<<<<

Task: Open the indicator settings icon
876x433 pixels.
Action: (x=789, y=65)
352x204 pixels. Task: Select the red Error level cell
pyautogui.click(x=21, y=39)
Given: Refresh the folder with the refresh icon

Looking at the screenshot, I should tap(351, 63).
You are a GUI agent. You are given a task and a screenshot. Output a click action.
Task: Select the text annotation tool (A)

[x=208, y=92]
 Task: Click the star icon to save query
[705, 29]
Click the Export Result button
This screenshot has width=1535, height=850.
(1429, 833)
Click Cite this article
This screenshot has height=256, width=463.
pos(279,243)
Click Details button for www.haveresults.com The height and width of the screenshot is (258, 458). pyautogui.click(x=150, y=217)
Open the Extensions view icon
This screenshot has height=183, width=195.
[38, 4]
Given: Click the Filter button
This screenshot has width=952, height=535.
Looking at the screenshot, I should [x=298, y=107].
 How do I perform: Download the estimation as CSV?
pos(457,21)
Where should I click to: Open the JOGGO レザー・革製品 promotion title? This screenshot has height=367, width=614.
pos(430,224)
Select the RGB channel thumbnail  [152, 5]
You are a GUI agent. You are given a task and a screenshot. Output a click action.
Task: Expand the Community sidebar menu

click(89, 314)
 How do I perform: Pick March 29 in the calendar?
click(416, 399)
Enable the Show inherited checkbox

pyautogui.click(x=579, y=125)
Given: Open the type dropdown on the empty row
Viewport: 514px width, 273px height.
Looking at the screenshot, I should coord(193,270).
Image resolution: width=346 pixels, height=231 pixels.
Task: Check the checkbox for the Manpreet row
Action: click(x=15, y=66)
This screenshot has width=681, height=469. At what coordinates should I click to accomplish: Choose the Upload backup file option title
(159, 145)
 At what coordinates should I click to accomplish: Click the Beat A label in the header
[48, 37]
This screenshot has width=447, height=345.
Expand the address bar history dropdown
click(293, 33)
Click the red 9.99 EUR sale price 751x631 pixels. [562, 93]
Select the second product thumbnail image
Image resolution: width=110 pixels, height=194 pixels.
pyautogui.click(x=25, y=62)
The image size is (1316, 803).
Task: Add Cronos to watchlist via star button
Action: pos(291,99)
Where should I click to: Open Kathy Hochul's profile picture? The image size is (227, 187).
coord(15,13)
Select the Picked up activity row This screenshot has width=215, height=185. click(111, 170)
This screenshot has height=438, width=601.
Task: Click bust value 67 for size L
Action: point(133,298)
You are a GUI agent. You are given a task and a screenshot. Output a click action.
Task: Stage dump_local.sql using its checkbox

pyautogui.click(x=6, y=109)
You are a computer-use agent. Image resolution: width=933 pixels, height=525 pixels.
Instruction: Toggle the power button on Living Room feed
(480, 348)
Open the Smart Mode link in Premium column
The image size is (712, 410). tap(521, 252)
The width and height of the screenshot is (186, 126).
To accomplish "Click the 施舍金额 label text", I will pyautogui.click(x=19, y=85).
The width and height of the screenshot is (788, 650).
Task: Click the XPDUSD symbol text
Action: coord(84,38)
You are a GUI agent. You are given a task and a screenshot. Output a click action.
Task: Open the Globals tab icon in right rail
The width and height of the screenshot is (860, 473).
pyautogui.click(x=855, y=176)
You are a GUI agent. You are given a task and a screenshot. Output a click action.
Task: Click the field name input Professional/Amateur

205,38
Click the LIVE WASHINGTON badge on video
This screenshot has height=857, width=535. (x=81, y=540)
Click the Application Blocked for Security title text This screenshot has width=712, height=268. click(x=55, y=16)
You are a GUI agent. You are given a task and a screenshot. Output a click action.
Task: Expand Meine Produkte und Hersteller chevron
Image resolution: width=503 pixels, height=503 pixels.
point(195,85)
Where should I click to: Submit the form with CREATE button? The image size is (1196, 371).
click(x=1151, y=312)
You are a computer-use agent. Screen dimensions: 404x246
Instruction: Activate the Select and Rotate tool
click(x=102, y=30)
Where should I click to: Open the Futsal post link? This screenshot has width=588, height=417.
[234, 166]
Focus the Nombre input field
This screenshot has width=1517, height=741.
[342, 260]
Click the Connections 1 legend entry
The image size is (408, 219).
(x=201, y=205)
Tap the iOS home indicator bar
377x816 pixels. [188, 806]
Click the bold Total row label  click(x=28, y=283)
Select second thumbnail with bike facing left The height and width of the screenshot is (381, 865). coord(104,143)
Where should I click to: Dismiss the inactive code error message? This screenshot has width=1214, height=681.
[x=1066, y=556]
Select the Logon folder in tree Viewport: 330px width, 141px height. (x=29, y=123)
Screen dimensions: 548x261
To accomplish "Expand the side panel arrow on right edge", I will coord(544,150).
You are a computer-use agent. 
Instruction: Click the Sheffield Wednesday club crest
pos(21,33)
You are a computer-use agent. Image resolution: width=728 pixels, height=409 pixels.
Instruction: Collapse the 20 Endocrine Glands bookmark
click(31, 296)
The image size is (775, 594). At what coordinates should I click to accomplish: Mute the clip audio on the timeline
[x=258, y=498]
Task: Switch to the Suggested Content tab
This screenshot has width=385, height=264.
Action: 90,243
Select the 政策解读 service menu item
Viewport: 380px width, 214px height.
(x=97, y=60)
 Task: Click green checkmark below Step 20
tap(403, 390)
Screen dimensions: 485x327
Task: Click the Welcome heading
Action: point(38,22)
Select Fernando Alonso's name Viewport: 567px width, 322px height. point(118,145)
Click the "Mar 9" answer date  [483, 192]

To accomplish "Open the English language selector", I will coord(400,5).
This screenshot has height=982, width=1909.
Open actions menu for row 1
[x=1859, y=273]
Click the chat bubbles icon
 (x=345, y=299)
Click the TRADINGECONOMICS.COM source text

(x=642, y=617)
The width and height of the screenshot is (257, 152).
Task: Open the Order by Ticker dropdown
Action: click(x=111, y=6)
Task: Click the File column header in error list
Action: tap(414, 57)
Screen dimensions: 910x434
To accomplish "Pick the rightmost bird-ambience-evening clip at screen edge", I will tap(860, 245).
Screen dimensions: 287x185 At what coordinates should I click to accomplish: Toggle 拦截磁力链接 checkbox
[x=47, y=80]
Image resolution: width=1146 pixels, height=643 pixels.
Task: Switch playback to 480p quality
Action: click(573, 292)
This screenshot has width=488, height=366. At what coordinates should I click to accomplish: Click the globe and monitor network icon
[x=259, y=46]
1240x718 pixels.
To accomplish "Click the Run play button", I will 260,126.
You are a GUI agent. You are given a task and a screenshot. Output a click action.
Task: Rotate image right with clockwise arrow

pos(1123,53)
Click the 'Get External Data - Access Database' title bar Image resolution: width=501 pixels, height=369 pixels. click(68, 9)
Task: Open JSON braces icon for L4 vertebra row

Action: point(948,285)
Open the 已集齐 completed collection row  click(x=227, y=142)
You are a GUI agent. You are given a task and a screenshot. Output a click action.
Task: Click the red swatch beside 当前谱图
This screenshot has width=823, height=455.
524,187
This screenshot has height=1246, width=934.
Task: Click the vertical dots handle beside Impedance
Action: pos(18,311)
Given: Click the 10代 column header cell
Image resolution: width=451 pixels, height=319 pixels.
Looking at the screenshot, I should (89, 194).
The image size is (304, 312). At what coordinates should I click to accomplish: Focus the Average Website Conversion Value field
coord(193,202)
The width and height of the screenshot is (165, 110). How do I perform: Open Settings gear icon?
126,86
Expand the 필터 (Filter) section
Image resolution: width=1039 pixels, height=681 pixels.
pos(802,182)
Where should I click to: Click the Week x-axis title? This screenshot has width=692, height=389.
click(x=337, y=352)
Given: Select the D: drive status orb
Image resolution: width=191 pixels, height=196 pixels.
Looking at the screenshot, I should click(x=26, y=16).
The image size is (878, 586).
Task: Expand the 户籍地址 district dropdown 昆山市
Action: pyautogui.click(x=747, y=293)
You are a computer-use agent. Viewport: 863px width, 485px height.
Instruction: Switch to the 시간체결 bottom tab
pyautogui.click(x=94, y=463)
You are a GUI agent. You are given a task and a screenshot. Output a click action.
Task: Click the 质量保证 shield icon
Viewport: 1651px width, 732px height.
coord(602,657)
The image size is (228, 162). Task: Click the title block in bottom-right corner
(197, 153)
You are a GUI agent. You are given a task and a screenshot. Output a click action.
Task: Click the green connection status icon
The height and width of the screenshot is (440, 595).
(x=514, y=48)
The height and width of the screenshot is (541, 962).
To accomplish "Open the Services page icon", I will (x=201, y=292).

>>>>

Only the lines above starting at the one containing "This screenshot has width=488, height=366." and ending at the one containing "Task: Click the red swatch beside 当前谱图", both included, are to be returned, exactly as they read.

**ANSWER TO THE EXERCISE:**
This screenshot has width=488, height=366. At what coordinates should I click to accomplish: Click the globe and monitor network icon
[x=259, y=46]
1240x718 pixels.
To accomplish "Click the Run play button", I will 260,126.
You are a GUI agent. You are given a task and a screenshot. Output a click action.
Task: Rotate image right with clockwise arrow

pos(1123,53)
Click the 'Get External Data - Access Database' title bar Image resolution: width=501 pixels, height=369 pixels. click(68, 9)
Task: Open JSON braces icon for L4 vertebra row

Action: point(948,285)
Open the 已集齐 completed collection row  click(x=227, y=142)
You are a GUI agent. You are given a task and a screenshot. Output a click action.
Task: Click the red swatch beside 当前谱图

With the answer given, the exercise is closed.